Asked whether his personal views would become a "directive to the nation," should he become president, Cain said they wouldn't.
"I can have an opinion on an issue without it being a directive on the nation," he said. "The government shouldn't be trying to tell people everything to do, especially when it comes to social decisions that they need to make."
Campaigning in New Hampshire on Thursday, Santorum accused Cain of misleading voters about his conservative credentials.
"It's basically the position that just about every pro-choice politician has in America," Santorum told The Associated Press. "I don't know too many pro-choice politicians who are for abortion, who want more abortions ... but they say the decision is a choice the government shouldn't be involved in."
Santorum added: "That is Herman Cain's position, which does not make him pro-life. That is the quintessential pro-choice position on abortion."

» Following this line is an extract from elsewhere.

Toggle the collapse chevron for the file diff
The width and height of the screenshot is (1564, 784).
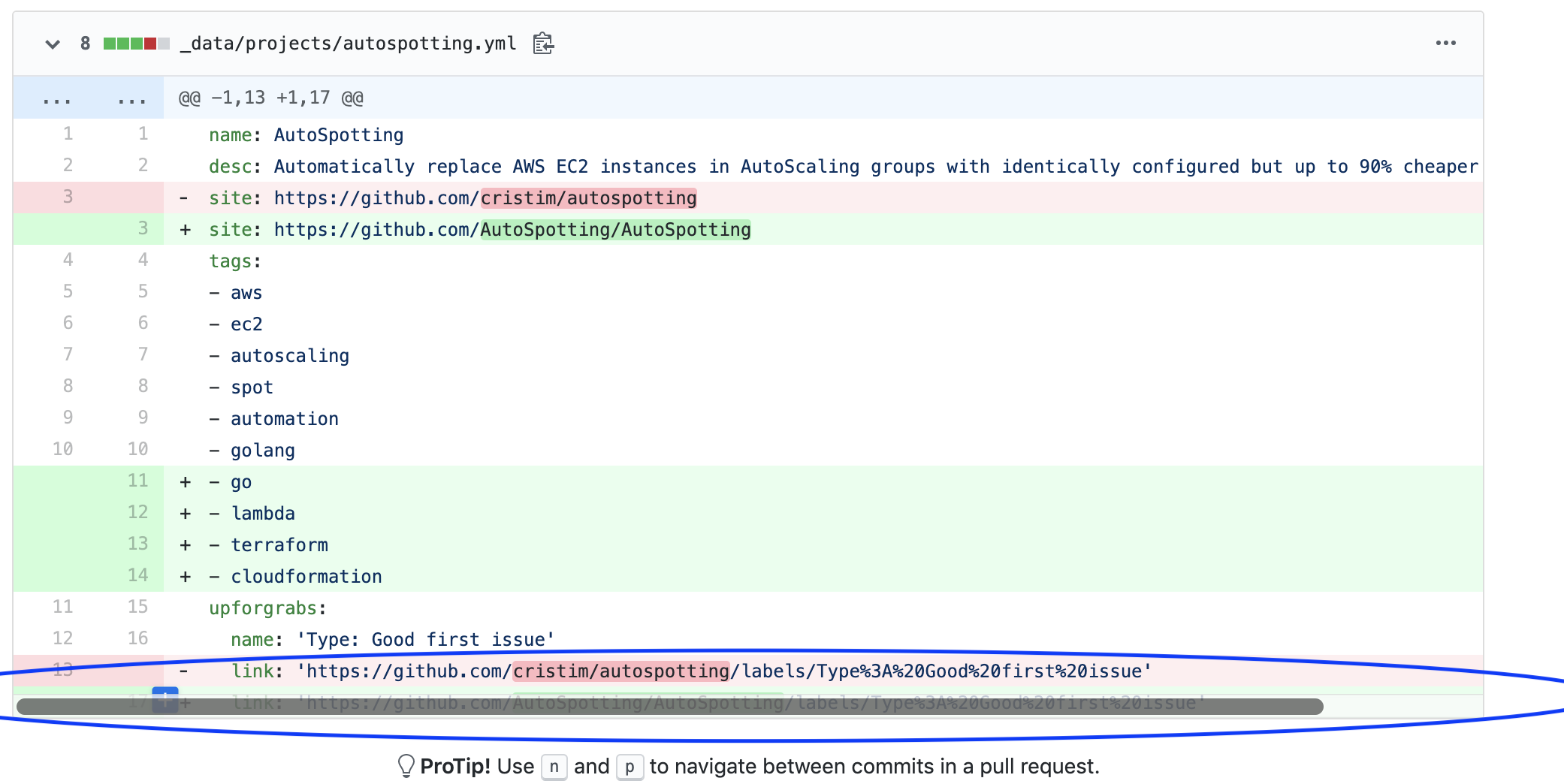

In a statement released in the wake of Santorum's remarks, Cain said he thought he was being asked on CNN whether he would, as president, "order" people to not seek abortions.
"My answer was focused on the role of the president. The president has no constitutional authority to order any such action by anyone. That was the point I was trying to convey," he said. "As to my political policy view on abortion, I am 100 percent pro-life. End of story."
Cain said he would do "everything that a president can do, consistent with his constitutional role, to advance the culture of life."
Cain has walked back two other statements recently. A day after saying that he wanted a potentially deadly electrified fence to keep out illegal immigrants, he told NBC on Sunday that he had been joking. On Tuesday, hours before a GOP candidate debate, Cain told CNN that as president he would negotiate for the release of American hostages held by al-Qaida in exchange for all prisoners at the Guantanamo Bay facility in Cuba. He later said he had misunderstood the question and that he would not negotiate with the terrorist group.
Santorum, a former U.S. senator from Pennsylvania, has been campaigning aggressively in early voting Iowa, where he gets high marks from conservative activists but registers little support in public polls. Cain, meanwhile, has been rising in the polls, both in New Hampshire and nationally.